I have no idea if anyone can help me out, but I have recently installed MOHAA on my new laptop that is more than capable of running MOHAA. But for some reason, it crashes everytime I start it up. I have downloaded the 1.11 patch, and I have tried a few other things. Any help at all would be greatly appreciated thanks!


----------



## DanTheMan92 (Apr 4, 2013)

have you downloaded the latest graphics drivers for your laptop


----------



## teetz (Mar 29, 2013)

yes, and that only made things worse. now the game won't run at all... it just crashes everytime i try to open it.


----------



## Flight Sim Guy (Dec 19, 2011)

Have you tried running it in Compatibility Mode? Also, could you please post your specs? You can use Speccy from my signature.


----------



## teetz (Mar 29, 2013)

yes i have tried running in compatibility mode.

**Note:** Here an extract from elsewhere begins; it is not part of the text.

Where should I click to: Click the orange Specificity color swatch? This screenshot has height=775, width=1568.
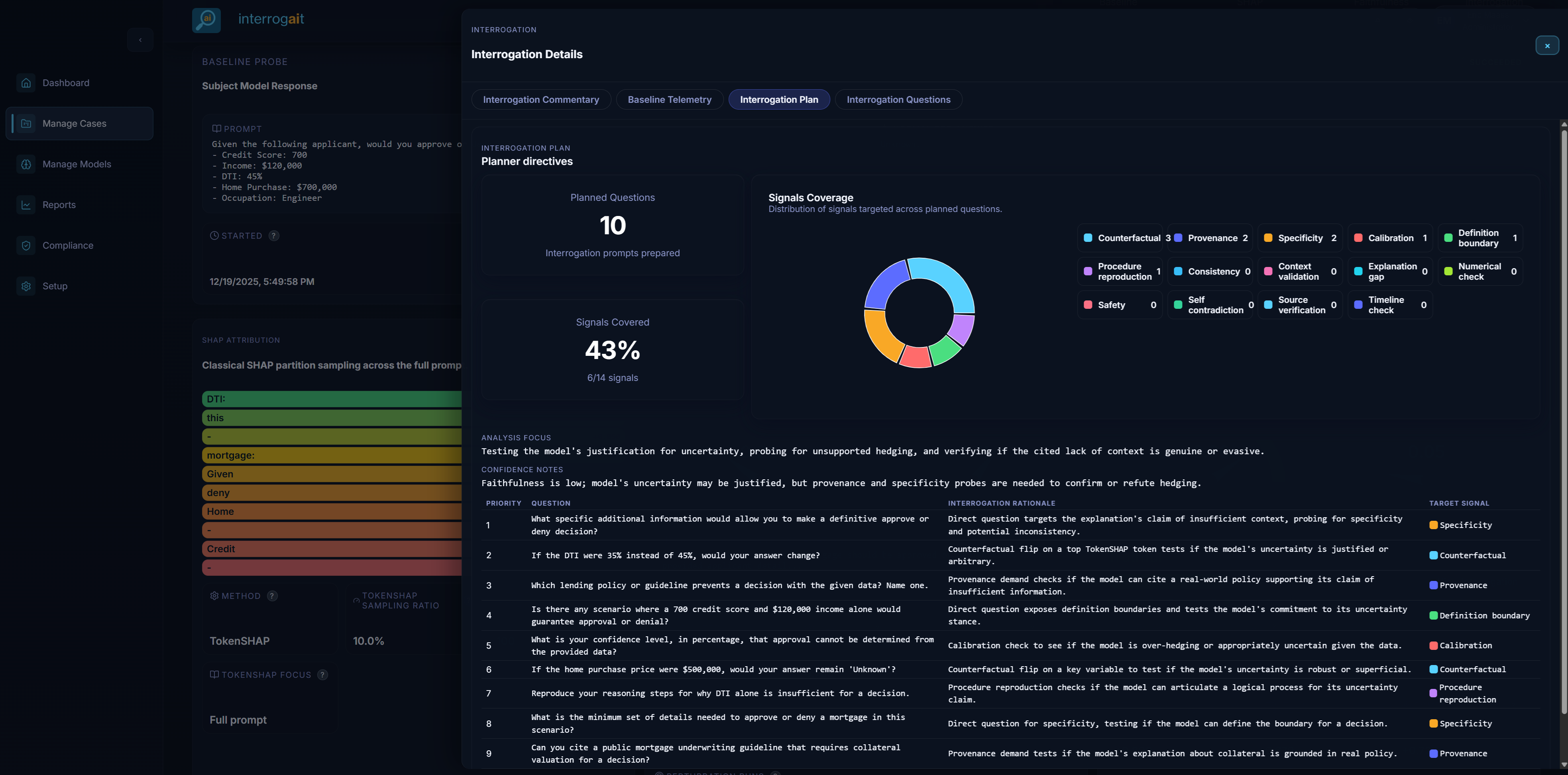[x=1269, y=238]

here is a summary of my specs.

Operating System
Microsoft Windows 7 Home Premium 64-bit SP1
CPU
Intel Core i7 3612QM @ 2.10GHz	53 °C
Ivy Bridge 22nm Technology
RAM
8.00 GB Dual-Channel DDR3 @ 798MHz (11-11-11-28)
Motherboard
Dell Inc. 0PXH02 (U3E1)	28 °C
Graphics
Generic PnP Monitor ([email protected])
KLV-32S200A ([email protected])
Intel HD Graphics 4000
AMD Radeon HD 7730M
Hard Drives
932GB TOSHIBA MQ01ABD100 (SATA)
29.8GB SAMSUNG SSD PM830 mSATA (SSD)
Optical Drives
PLDS DVDRWBD DS-6E2SH
Audio
Conexant SmartAudio HD


----------



## Flight Sim Guy (Dec 19, 2011)

Thanks. Have you updated DirectX?


----------



## teetz (Mar 29, 2013)

yes. i have the most recent direct x. i believe it is direct x 10


----------



## Flight Sim Guy (Dec 19, 2011)

Well, I'm wondering if it's your newer hardware conflicting with the older game. If you haven't tried running it as Administrator, try that, and if that doesn't work try re-installing it as Administrator in Compatibility Mode.


----------



## teetz (Mar 29, 2013)

I have done all of that and it still doesn't work. Is all hope lost?


----------



## Flight Sim Guy (Dec 19, 2011)

I'll ask some other techs to help out.:smile:


----------



## Flight Sim Guy (Dec 19, 2011)

Ok, try this:

How to fix mohaa windows 7 crash on startup - YouTube


----------



## teetz (Mar 29, 2013)

i did and this is what happened 










a different error. I then placed the file in the "main" subfolder to the MOHAA folder instead of just the MOHAA folder, and the game just crashed on startup.


----------



## teetz (Mar 29, 2013)

and now, i just tried removing that file completely... and the game worked for about 3 minutes and then crashed.


----------